Eklenme Tarihi: 17 Ağustos 2010

"Unutmak Kolayımıza Geliyor"

  • 16.08.2010 NTVMSNBC

    Deniz biyologu Hakan Kabasakal soruyor "Acaba denizin hafızası var mı? Ona yapılan iyilikleri ve kötülükleri zamanla unutur mu?"...
     
    Acaba denizin hafızası var mı? Ona yapılan iyilikleri ve kötülükleri zamanla unutur mu? Ya da ona karşı yapılanları - iyi ya da kötü - içinde biriktirerek, zamanı geldiğinde karşılığını vermek için sabırla bekler mi?

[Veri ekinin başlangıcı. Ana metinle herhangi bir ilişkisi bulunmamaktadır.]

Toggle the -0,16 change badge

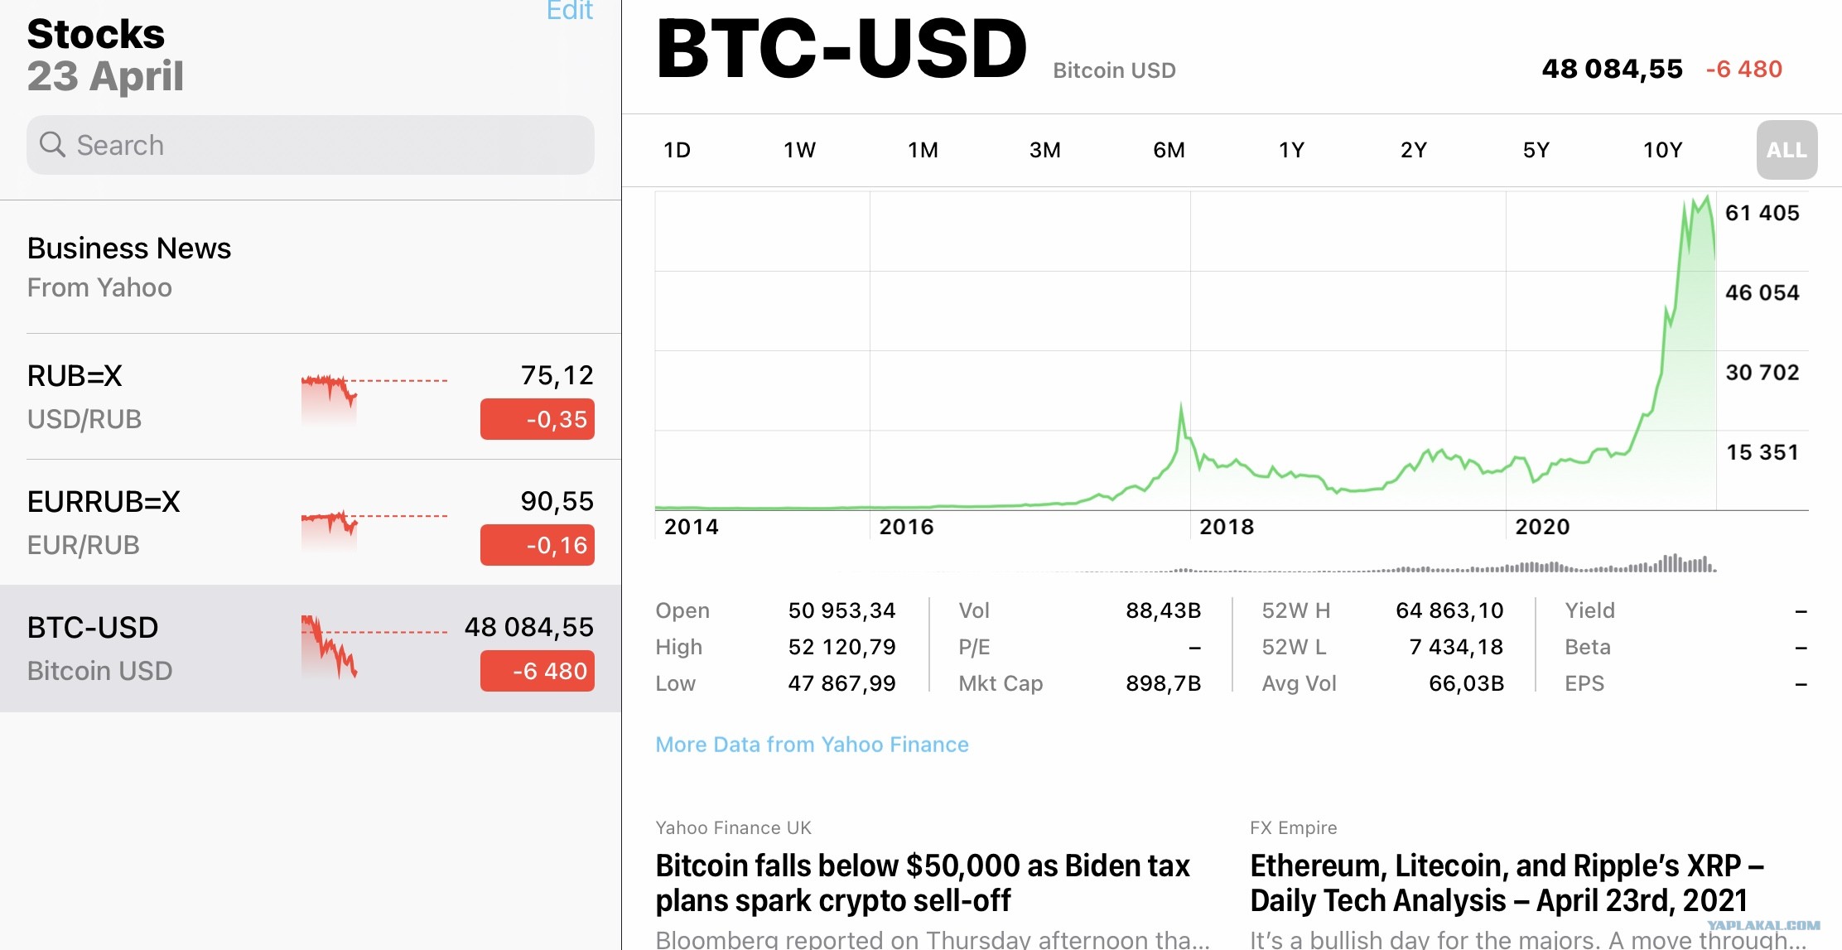point(538,545)
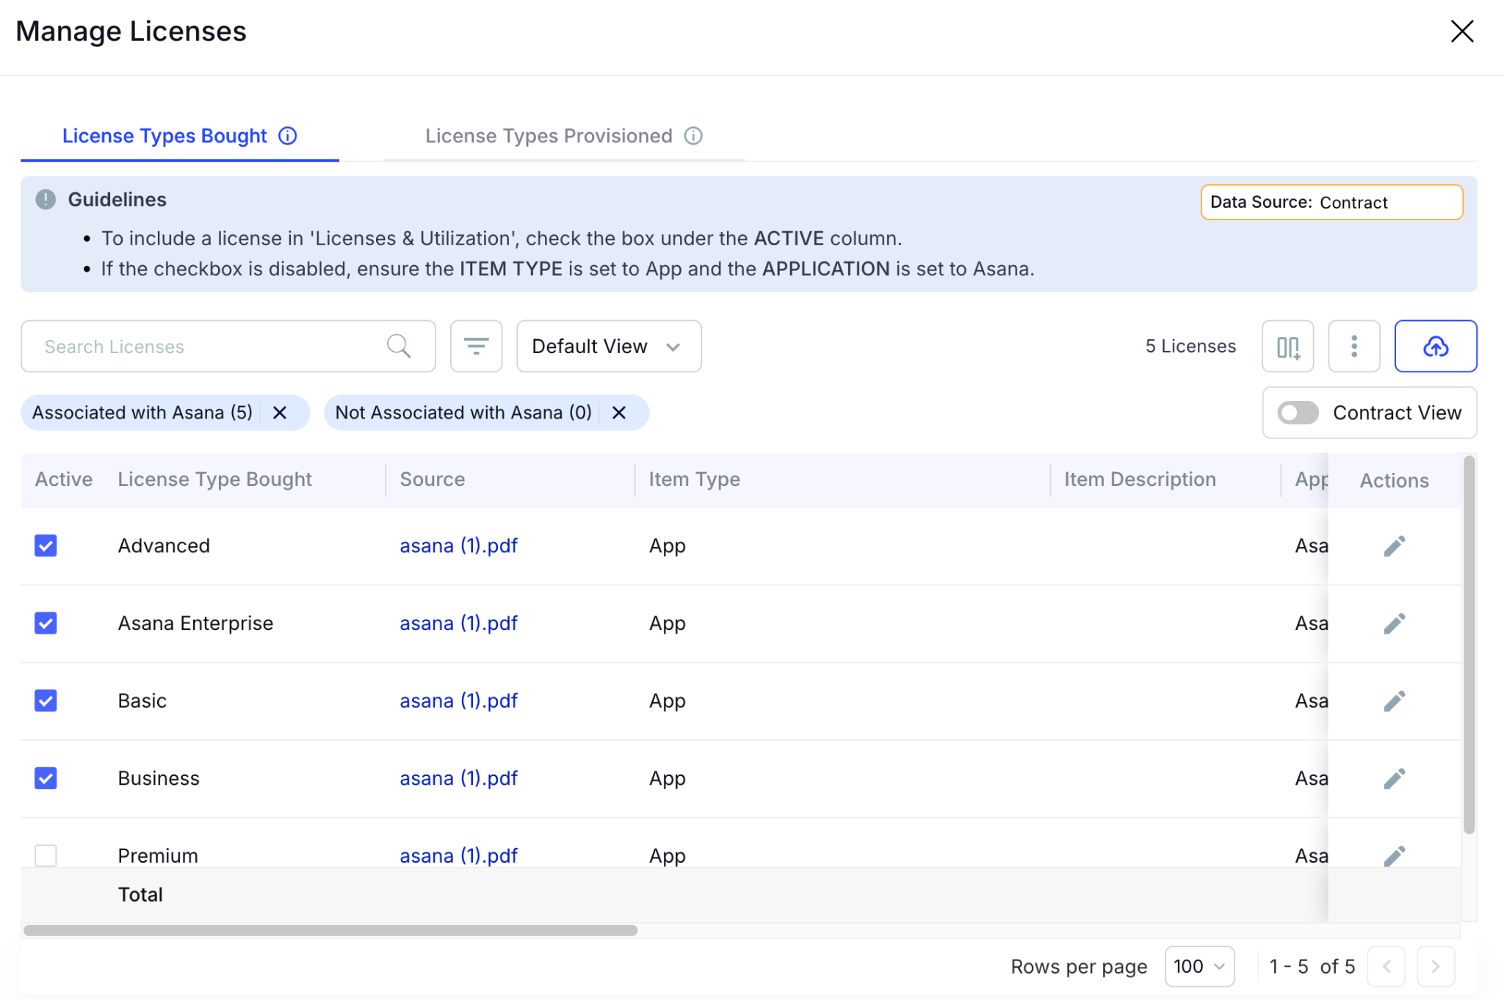
Task: Open the Rows per page 100 dropdown
Action: 1199,966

    Denizin hafızası olmadığını, ona yapılanları unuttuğunu düşünmüyorum. Başına gelen - çoğu insan elinden çıkma - felaketlerin ardından hemen karşılık vermemesi, denizin 'unutkan' olduğu gibi tehlikeli bir yanılgıya zemin hazırlıyor. Denize boşalttığımız çöplerin, arkası kesilmeyen kanalizasyon sellerinin nedeni hep bu yanılgıydı. Deniz biter mi be? Deniz dolar mı be? Korkma canım, deniz kendisini temizler! Ne atarsan at, göz açıp kapayana kadar yutar, yok eder...

    Düşünmeden kaldırıp attığımız milyon kere milyon ton atığı hemen yuttu, ama yok edemedi deniz. Pisliğimiz midesine çok fena oturdu.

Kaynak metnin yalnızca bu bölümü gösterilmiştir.